=== INFORMATION SUPPLIED ===
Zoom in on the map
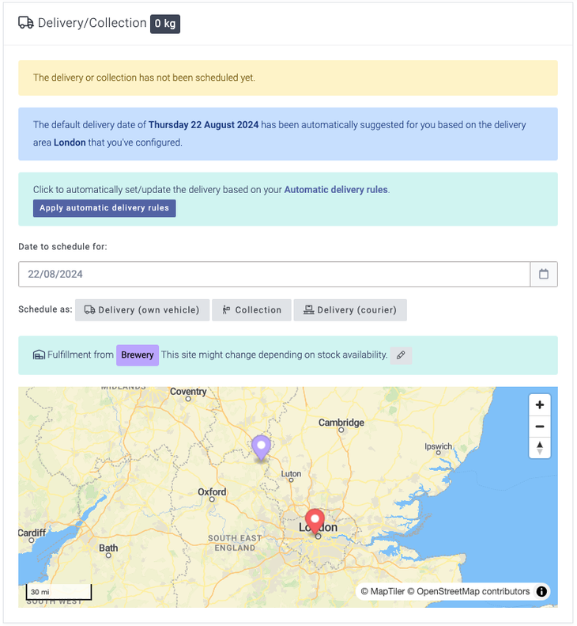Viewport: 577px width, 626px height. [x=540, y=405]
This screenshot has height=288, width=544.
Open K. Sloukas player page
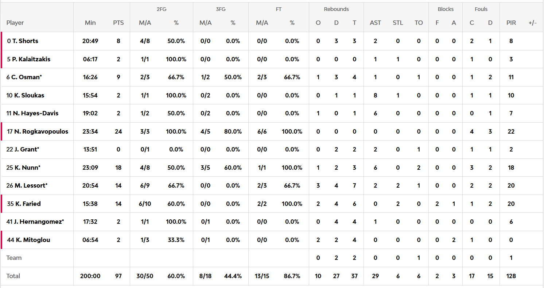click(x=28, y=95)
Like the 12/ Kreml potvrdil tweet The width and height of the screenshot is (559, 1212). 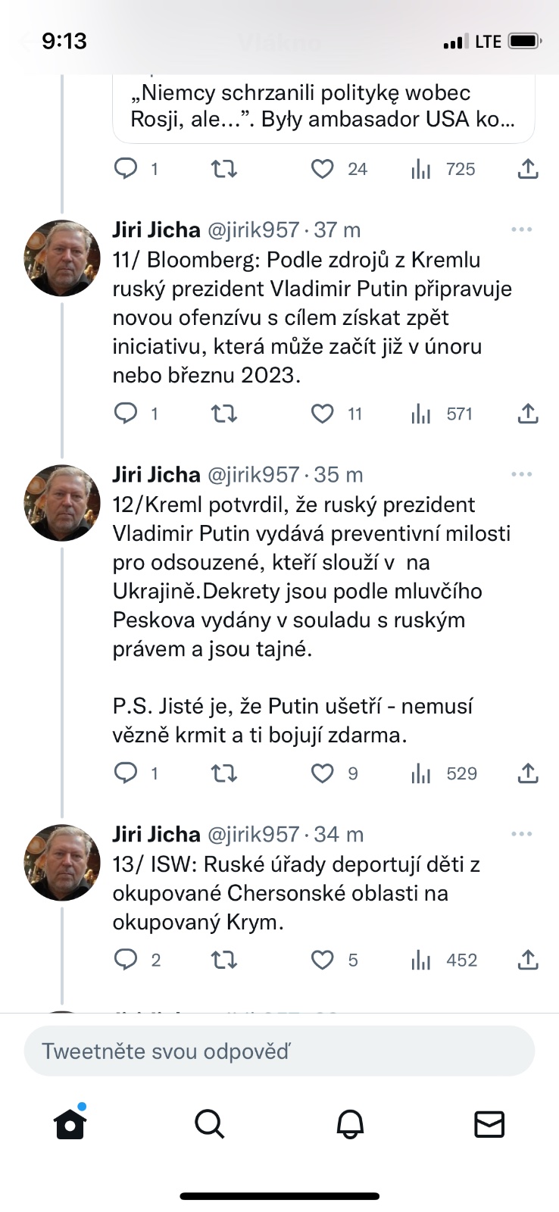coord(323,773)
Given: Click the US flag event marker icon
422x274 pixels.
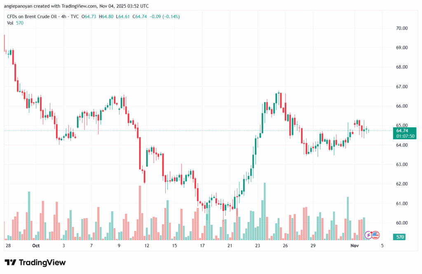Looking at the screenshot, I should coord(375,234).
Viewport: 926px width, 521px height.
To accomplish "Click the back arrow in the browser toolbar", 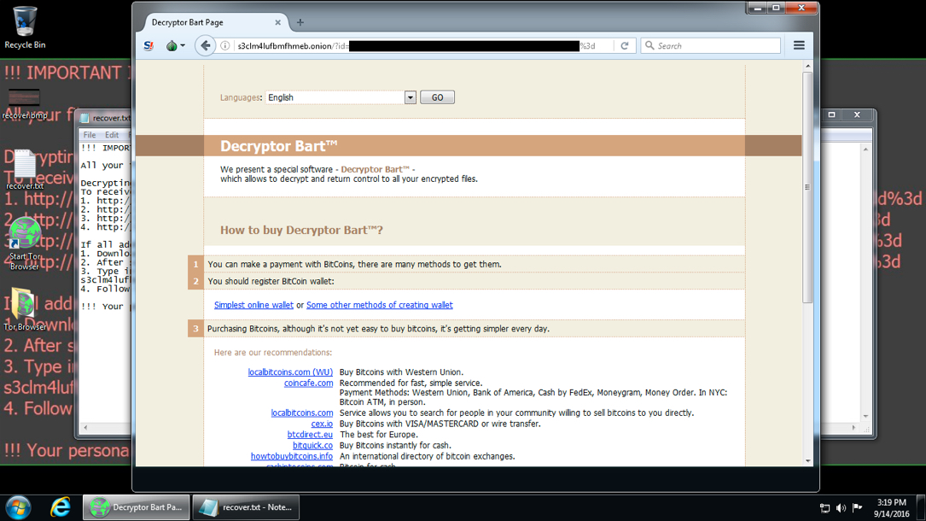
===
* **INSTRUCTIONS FOR THE TASK**
Once the line containing "422x274 pixels." is found, write out exactly that line and each line after it through the end of the entries, omitting pictures.

* **TASK SOLUTION**
422x274 pixels.
Looking at the screenshot, I should coord(375,234).
Viewport: 926px width, 521px height.
To accomplish "Click the back arrow in the browser toolbar", 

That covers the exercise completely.